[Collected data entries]
══════════
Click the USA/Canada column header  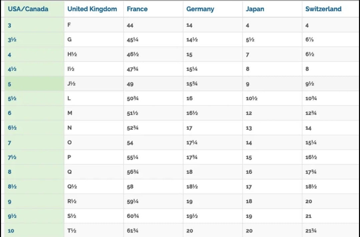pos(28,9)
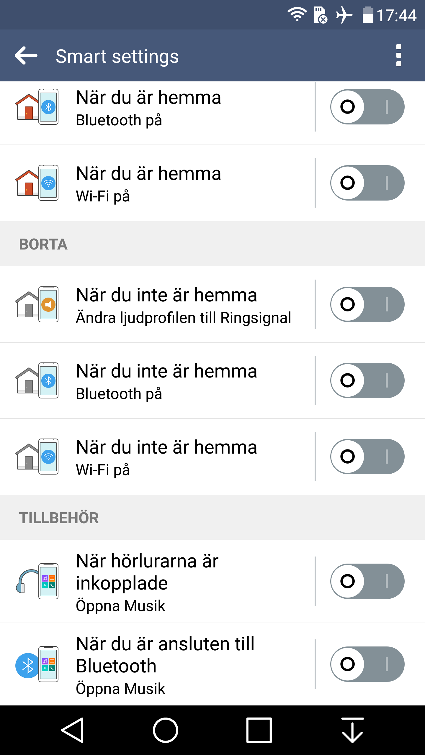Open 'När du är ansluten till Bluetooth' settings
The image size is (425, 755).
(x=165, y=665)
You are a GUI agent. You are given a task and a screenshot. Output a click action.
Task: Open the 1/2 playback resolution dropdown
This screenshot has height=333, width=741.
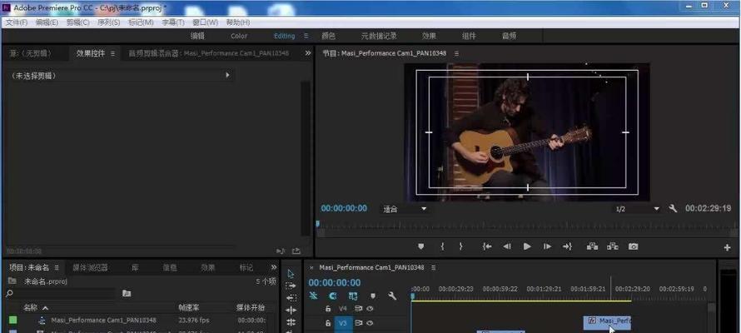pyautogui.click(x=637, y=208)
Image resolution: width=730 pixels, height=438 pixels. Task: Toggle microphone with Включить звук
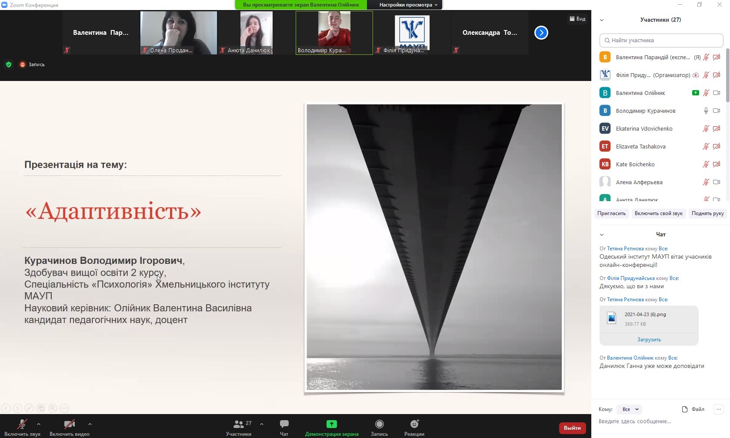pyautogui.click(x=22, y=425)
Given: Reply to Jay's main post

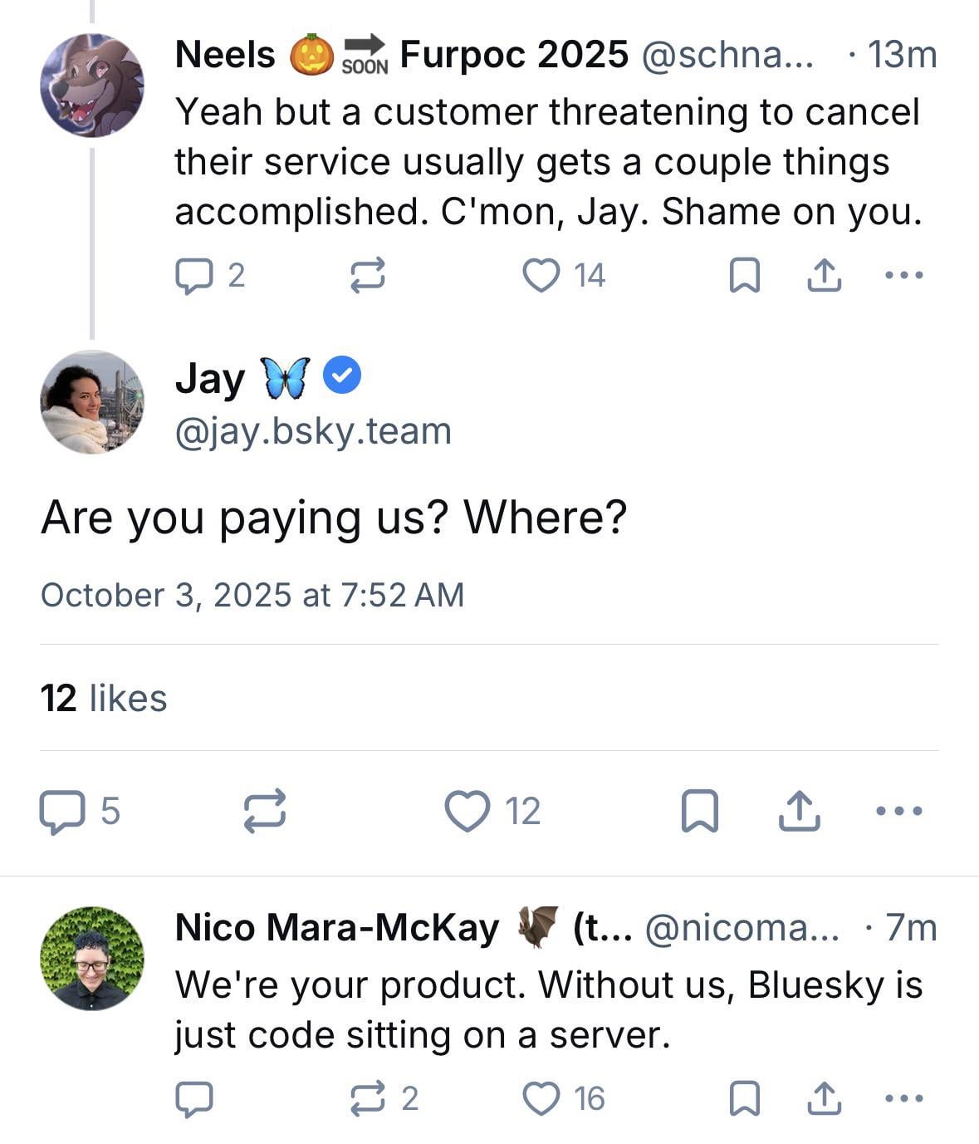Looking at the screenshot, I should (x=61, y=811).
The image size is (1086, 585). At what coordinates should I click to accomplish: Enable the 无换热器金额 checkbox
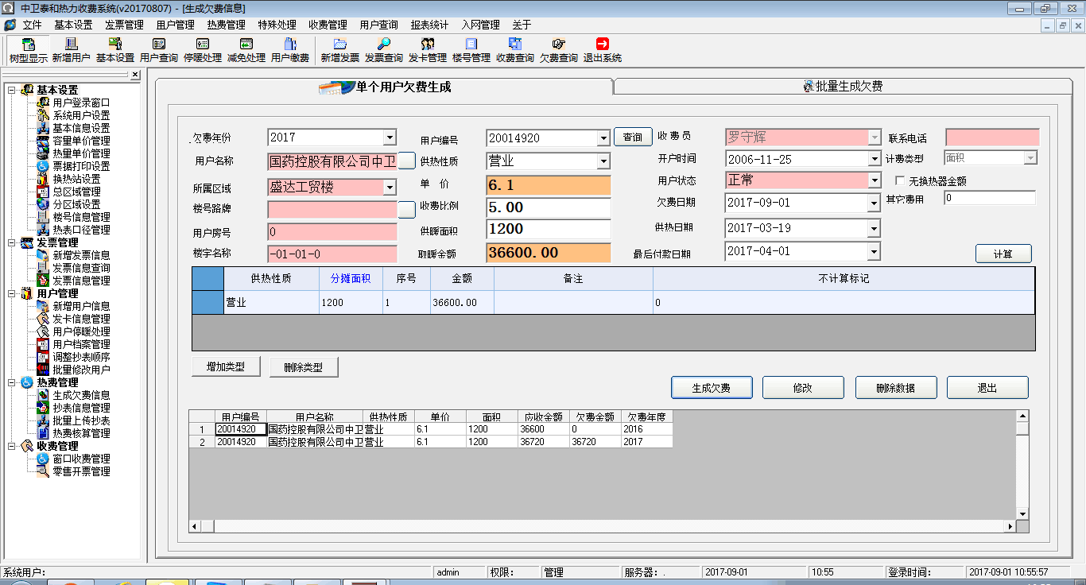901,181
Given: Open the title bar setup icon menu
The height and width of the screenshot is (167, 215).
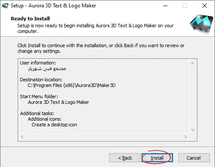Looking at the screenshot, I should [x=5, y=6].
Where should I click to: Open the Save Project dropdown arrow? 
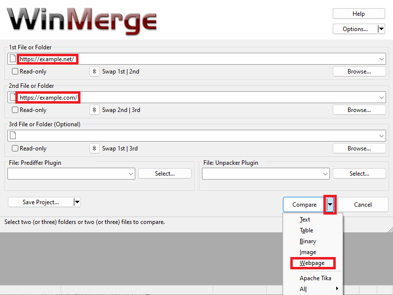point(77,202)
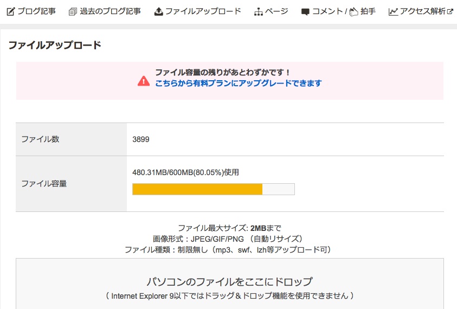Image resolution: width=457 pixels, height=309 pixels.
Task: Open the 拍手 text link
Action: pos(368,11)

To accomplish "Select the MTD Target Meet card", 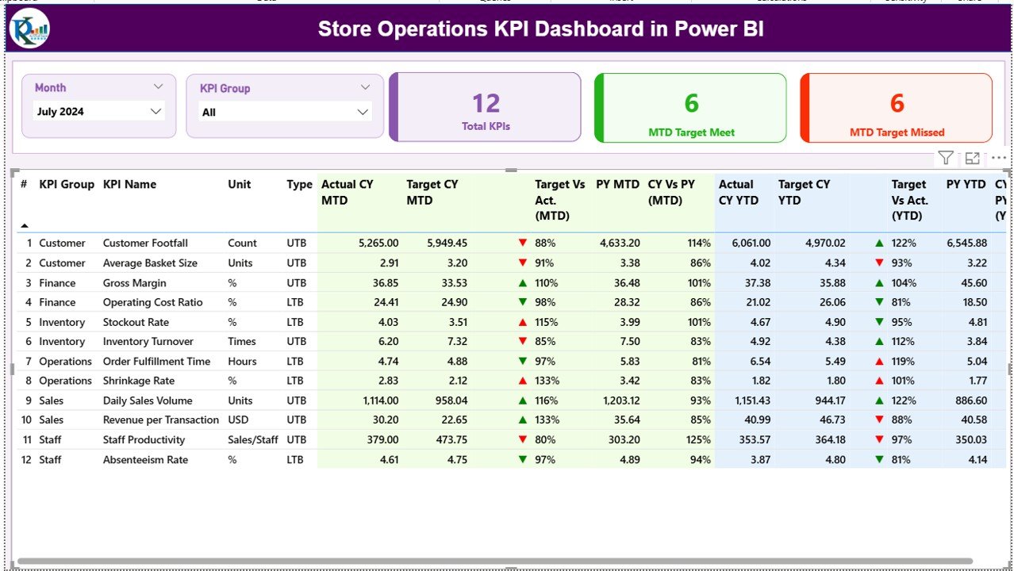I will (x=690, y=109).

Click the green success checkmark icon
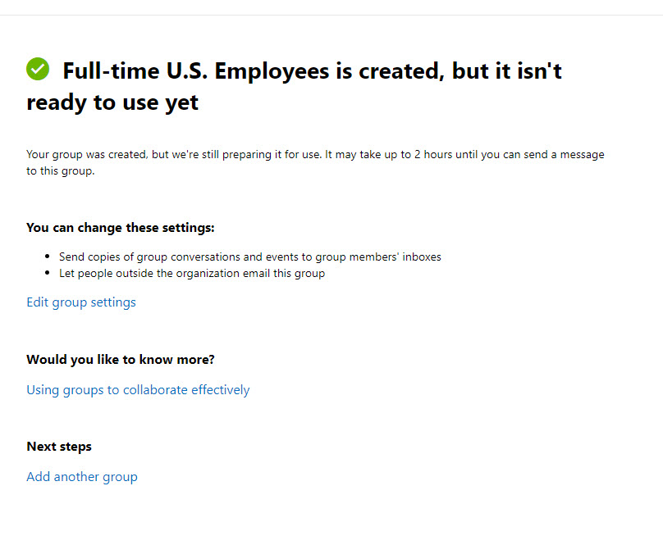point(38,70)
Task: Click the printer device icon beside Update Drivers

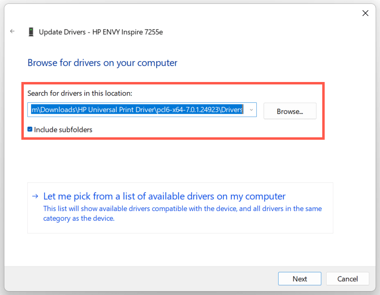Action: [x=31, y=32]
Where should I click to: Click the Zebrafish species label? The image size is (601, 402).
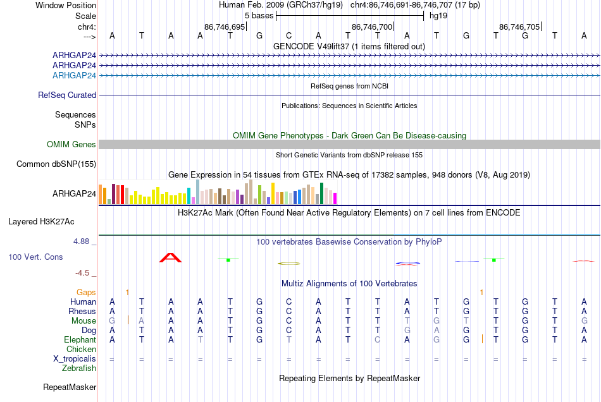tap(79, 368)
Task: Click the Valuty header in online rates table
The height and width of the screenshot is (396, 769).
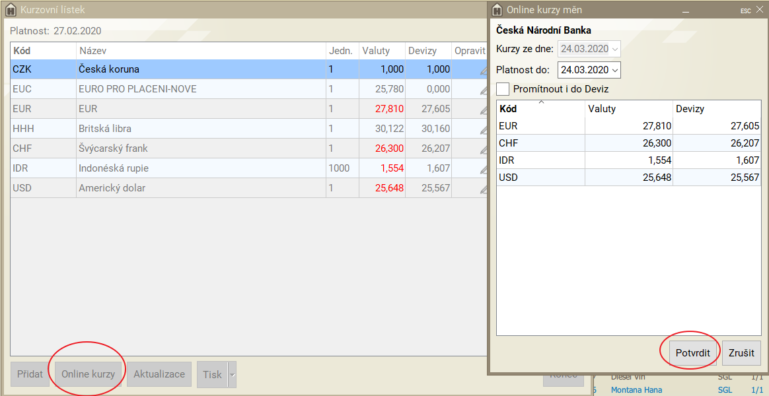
══════════
#### Task goal
The expected output is an exact retyping of the lines from the line with "Where should I click to: Click" through the last line of the data, with both ends kept and the pictures dropped.

#### Expected answer
Where should I click to: Click the Zebrafish species label? The image size is (601, 402).
tap(79, 368)
Task: Click the Valuty header in online rates table
The height and width of the screenshot is (396, 769).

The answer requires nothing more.